PROBLEM DESCRIPTION: It is required that all of the data be written out exactly.

RECORDS:
▬▬▬▬▬▬▬▬▬▬

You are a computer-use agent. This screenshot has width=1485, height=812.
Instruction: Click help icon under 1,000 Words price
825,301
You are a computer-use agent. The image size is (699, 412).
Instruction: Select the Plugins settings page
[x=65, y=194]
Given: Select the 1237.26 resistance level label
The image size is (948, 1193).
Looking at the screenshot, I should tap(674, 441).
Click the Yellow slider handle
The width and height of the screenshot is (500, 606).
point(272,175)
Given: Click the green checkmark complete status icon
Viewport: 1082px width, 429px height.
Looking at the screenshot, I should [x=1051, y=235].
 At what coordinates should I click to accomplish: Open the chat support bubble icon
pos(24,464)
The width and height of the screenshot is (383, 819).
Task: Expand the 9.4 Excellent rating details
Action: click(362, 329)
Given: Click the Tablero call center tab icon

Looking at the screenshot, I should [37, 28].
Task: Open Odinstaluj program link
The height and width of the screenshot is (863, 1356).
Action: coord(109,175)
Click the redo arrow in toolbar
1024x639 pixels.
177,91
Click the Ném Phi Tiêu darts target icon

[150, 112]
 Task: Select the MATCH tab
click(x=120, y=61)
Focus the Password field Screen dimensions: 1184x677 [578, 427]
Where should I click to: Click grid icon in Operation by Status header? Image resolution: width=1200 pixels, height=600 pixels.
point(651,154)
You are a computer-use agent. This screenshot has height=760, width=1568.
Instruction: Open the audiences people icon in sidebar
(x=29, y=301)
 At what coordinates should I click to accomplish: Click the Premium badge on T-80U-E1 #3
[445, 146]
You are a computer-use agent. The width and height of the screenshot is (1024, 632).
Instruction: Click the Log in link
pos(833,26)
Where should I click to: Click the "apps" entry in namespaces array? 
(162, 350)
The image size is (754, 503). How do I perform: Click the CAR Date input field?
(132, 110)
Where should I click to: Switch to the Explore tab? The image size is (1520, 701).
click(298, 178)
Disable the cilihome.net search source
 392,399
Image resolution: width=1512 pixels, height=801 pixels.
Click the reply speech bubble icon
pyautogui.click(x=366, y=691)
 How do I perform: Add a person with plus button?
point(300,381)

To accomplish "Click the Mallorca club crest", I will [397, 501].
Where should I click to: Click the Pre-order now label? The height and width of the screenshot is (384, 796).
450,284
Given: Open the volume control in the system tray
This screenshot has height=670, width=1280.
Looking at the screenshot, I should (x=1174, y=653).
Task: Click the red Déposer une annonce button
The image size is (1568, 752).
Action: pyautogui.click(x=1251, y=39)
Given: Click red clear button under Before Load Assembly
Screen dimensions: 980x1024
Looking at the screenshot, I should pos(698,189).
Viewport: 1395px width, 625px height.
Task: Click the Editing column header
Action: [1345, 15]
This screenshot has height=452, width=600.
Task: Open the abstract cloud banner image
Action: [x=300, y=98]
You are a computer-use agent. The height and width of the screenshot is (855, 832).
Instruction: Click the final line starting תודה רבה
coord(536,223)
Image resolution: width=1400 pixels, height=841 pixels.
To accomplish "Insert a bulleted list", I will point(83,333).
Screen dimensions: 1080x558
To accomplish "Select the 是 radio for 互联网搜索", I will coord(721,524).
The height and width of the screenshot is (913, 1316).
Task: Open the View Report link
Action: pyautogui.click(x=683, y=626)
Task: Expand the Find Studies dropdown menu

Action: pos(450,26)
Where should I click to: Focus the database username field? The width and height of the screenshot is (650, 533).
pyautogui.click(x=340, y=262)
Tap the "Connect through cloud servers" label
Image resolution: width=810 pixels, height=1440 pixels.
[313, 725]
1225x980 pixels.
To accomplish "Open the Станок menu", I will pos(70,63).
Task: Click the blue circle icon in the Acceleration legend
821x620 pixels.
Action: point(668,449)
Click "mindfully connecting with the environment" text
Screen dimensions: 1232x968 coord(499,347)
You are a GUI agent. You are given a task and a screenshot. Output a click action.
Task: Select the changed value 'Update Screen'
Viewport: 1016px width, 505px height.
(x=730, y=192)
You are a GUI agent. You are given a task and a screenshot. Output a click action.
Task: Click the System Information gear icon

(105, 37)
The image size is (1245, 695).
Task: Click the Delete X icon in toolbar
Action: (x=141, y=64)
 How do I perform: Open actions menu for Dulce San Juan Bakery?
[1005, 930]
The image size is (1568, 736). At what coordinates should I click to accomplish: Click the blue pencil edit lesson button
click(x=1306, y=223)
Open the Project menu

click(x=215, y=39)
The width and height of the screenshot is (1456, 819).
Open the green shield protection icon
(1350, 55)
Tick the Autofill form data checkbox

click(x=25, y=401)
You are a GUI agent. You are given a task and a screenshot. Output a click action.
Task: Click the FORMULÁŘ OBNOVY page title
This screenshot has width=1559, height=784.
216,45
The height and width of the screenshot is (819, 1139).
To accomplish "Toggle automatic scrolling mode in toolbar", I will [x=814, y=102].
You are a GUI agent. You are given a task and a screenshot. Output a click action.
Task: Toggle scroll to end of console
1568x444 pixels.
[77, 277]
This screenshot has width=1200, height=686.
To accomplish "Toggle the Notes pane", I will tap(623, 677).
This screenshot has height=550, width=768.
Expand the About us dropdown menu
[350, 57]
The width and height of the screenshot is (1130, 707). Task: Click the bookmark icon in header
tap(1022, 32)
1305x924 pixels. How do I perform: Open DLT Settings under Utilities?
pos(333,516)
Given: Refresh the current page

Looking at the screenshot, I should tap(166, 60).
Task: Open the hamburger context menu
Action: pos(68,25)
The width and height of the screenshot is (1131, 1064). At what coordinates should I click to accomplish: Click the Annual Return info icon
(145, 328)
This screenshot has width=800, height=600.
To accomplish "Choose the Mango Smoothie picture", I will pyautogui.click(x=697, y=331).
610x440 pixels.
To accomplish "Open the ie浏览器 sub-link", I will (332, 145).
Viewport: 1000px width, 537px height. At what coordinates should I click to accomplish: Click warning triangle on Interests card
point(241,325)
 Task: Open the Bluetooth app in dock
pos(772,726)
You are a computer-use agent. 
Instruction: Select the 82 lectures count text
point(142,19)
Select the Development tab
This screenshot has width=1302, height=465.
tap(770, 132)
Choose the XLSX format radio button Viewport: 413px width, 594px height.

▬▬▬▬▬▬▬▬▬▬

RESPONSE AREA:
You are a computer-use agent. This screenshot has width=1485, height=812.
Instruction: Click help icon under 1,000 Words price
825,301
You are a computer-use agent. The image size is (699, 412).
Instruction: Select the Plugins settings page
[x=65, y=194]
Given: Select the 1237.26 resistance level label
The image size is (948, 1193).
Looking at the screenshot, I should tap(674, 441).
Click the Yellow slider handle
The width and height of the screenshot is (500, 606).
point(272,175)
Given: Click the green checkmark complete status icon
Viewport: 1082px width, 429px height.
Looking at the screenshot, I should [x=1051, y=235].
 At what coordinates should I click to accomplish: Open the chat support bubble icon
pos(24,464)
The width and height of the screenshot is (383, 819).
Task: Expand the 9.4 Excellent rating details
Action: click(362, 329)
Given: Click the Tablero call center tab icon

Looking at the screenshot, I should [37, 28].
Task: Open Odinstaluj program link
The height and width of the screenshot is (863, 1356).
Action: coord(109,175)
Click the redo arrow in toolbar
1024x639 pixels.
177,91
Click the Ném Phi Tiêu darts target icon

[150, 112]
 Task: Select the MATCH tab
click(x=120, y=61)
Focus the Password field Screen dimensions: 1184x677 [578, 427]
Where should I click to: Click grid icon in Operation by Status header? Image resolution: width=1200 pixels, height=600 pixels.
point(651,154)
You are a computer-use agent. This screenshot has height=760, width=1568.
Instruction: Open the audiences people icon in sidebar
(x=29, y=301)
 At what coordinates should I click to accomplish: Click the Premium badge on T-80U-E1 #3
[445, 146]
You are a computer-use agent. The width and height of the screenshot is (1024, 632).
Instruction: Click the Log in link
pos(833,26)
Where should I click to: Click the "apps" entry in namespaces array? 
(162, 350)
The image size is (754, 503). How do I perform: Click the CAR Date input field?
(132, 110)
Where should I click to: Switch to the Explore tab? The image size is (1520, 701).
click(298, 178)
Disable the cilihome.net search source
 392,399
Image resolution: width=1512 pixels, height=801 pixels.
Click the reply speech bubble icon
pyautogui.click(x=366, y=691)
 How do I perform: Add a person with plus button?
point(300,381)

To accomplish "Click the Mallorca club crest", I will [397, 501].
Where should I click to: Click the Pre-order now label? The height and width of the screenshot is (384, 796).
450,284
Given: Open the volume control in the system tray
This screenshot has height=670, width=1280.
Looking at the screenshot, I should (x=1174, y=653).
Task: Click the red Déposer une annonce button
The image size is (1568, 752).
Action: pyautogui.click(x=1251, y=39)
Given: Click red clear button under Before Load Assembly
Screen dimensions: 980x1024
Looking at the screenshot, I should pos(698,189).
Viewport: 1395px width, 625px height.
Task: Click the Editing column header
Action: [1345, 15]
This screenshot has height=452, width=600.
Task: Open the abstract cloud banner image
Action: [x=300, y=98]
You are a computer-use agent. The height and width of the screenshot is (855, 832).
Instruction: Click the final line starting תודה רבה
coord(536,223)
Image resolution: width=1400 pixels, height=841 pixels.
To accomplish "Insert a bulleted list", I will point(83,333).
Screen dimensions: 1080x558
To accomplish "Select the 是 radio for 互联网搜索", I will coord(721,524).
The height and width of the screenshot is (913, 1316).
Task: Open the View Report link
Action: pyautogui.click(x=683, y=626)
Task: Expand the Find Studies dropdown menu

Action: pos(450,26)
Where should I click to: Focus the database username field? The width and height of the screenshot is (650, 533).
pyautogui.click(x=340, y=262)
Tap the "Connect through cloud servers" label
Image resolution: width=810 pixels, height=1440 pixels.
[313, 725]
1225x980 pixels.
To accomplish "Open the Станок menu", I will pos(70,63).
Task: Click the blue circle icon in the Acceleration legend
821x620 pixels.
Action: point(668,449)
Click "mindfully connecting with the environment" text
Screen dimensions: 1232x968 coord(499,347)
You are a GUI agent. You are given a task and a screenshot. Output a click action.
Task: Select the changed value 'Update Screen'
Viewport: 1016px width, 505px height.
(x=730, y=192)
You are a GUI agent. You are given a task and a screenshot. Output a click action.
Task: Click the System Information gear icon

(105, 37)
The image size is (1245, 695).
Task: Click the Delete X icon in toolbar
Action: (x=141, y=64)
 How do I perform: Open actions menu for Dulce San Juan Bakery?
[1005, 930]
The image size is (1568, 736). At what coordinates should I click to accomplish: Click the blue pencil edit lesson button
click(x=1306, y=223)
Open the Project menu

click(x=215, y=39)
The width and height of the screenshot is (1456, 819).
Open the green shield protection icon
(1350, 55)
Tick the Autofill form data checkbox

click(x=25, y=401)
You are a GUI agent. You are given a task and a screenshot. Output a click action.
Task: Click the FORMULÁŘ OBNOVY page title
This screenshot has width=1559, height=784.
216,45
The height and width of the screenshot is (819, 1139).
To accomplish "Toggle automatic scrolling mode in toolbar", I will [x=814, y=102].
You are a GUI agent. You are given a task and a screenshot. Output a click action.
Task: Toggle scroll to end of console
1568x444 pixels.
[77, 277]
This screenshot has width=1200, height=686.
To accomplish "Toggle the Notes pane", I will tap(623, 677).
This screenshot has height=550, width=768.
Expand the About us dropdown menu
[350, 57]
The width and height of the screenshot is (1130, 707). Task: Click the bookmark icon in header
tap(1022, 32)
1305x924 pixels. How do I perform: Open DLT Settings under Utilities?
pos(333,516)
Given: Refresh the current page

Looking at the screenshot, I should tap(166, 60).
Task: Open the hamburger context menu
Action: pos(68,25)
The width and height of the screenshot is (1131, 1064). At what coordinates should I click to accomplish: Click the Annual Return info icon
(145, 328)
This screenshot has width=800, height=600.
To accomplish "Choose the Mango Smoothie picture", I will pyautogui.click(x=697, y=331).
610x440 pixels.
To accomplish "Open the ie浏览器 sub-link", I will (332, 145).
Viewport: 1000px width, 537px height. At what coordinates should I click to accomplish: Click warning triangle on Interests card
point(241,325)
 Task: Open the Bluetooth app in dock
pos(772,726)
You are a computer-use agent. 
Instruction: Select the 82 lectures count text
point(142,19)
Select the Development tab
This screenshot has width=1302, height=465.
tap(770, 132)
Choose the XLSX format radio button Viewport: 413px width, 594px height.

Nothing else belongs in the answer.